The thunk is the box, Ed. This is what I am leaving you. . . . Every last souvenir of the love we had, the prizes and the debris of this relationship, like the glitter in the gutter when the parade has passed, all the everything and whatnot kicked to the curb. I’m dumping the whole box back into your life, Ed, every item of you and me. I’m dumping this box on your porch, Ed, but it is you, Ed, who is getting dumped.
The thunk, I admit it, will make me smile. A rare thing lately. . . . The world is right again, is the smile. I loved you and now here’s back your stuff, out of my life like you belong, is the smile. I know you can’t see it, not you, Ed, but maybe if I tell you the whole plot you’ll understand it this once, because even now I want you to see it. I don’t love you anymore, of course I don’t, but still there’s something I can show you. You know I want to be a director, but you could never truly see the movies in my head and that, Ed, is why we broke up.
And so Min gives Ed a box full of stuff. The box and each item in it is pictured one by one, as Min tells the story of their relationship. It wasn’t a long relationship, lasting from October 5 to November 12. But Min has quite a number of souvenirs and you can see from the excerpt above how good she is at spinning words, showing you pictures.

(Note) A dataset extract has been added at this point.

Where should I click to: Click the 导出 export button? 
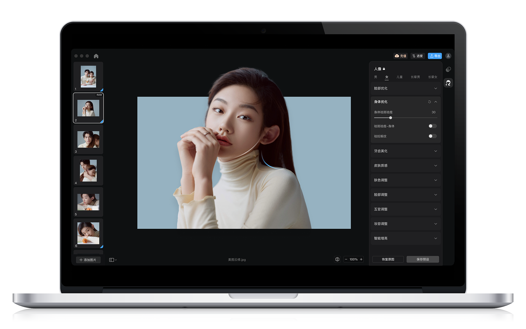pos(435,56)
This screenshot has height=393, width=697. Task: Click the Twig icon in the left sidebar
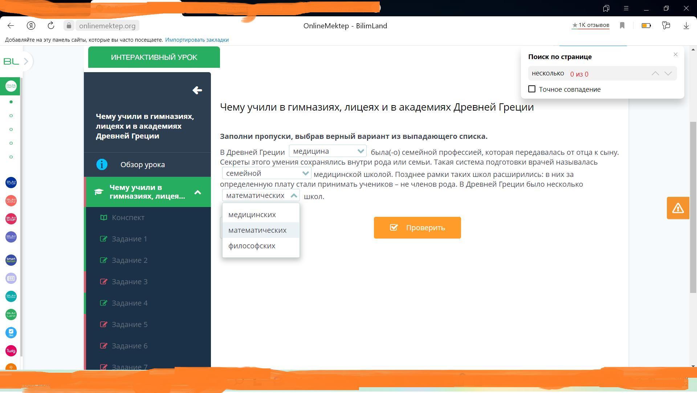coord(11,351)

And, I have to say this also, the book has a universal feel to it. On the back, it says, “Min and Ed’s story of Heartbreak may remind you of your own.” There are quotes from other writers about high school heartbreak.

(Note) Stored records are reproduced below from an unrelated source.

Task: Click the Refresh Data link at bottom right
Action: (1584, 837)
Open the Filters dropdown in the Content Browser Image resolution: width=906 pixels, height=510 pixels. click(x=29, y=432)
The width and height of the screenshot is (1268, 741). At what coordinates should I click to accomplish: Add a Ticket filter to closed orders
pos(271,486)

I realized that though I had my heart broken not long ago, though I did get a divorce, I never did really break up. Instead, I got secretly betrayed and abandoned, while I was trying to cling by my fingernails to the marriage. Funny how reading someone else’s story, it’s easy to see what a good thing it was for Min to break up with Ed. Easy to imagine the satisfaction that Thunk must have brought. I got to thinking, what would I put in a box if I were to really act out a break up with a Thunk? What would I write in a letter? Now, mind you, there’s no box big enough for 24 years of marriage, and no book long enough. But Why We Broke Up did spark some deep thinking. I decided to celebrate Independence Day by putting away my wedding pictures. (Yes, I admit, I still had them up.) So not only was it a tremendously engaging story, it was therapeutic, too.
And that’s a win all the way around.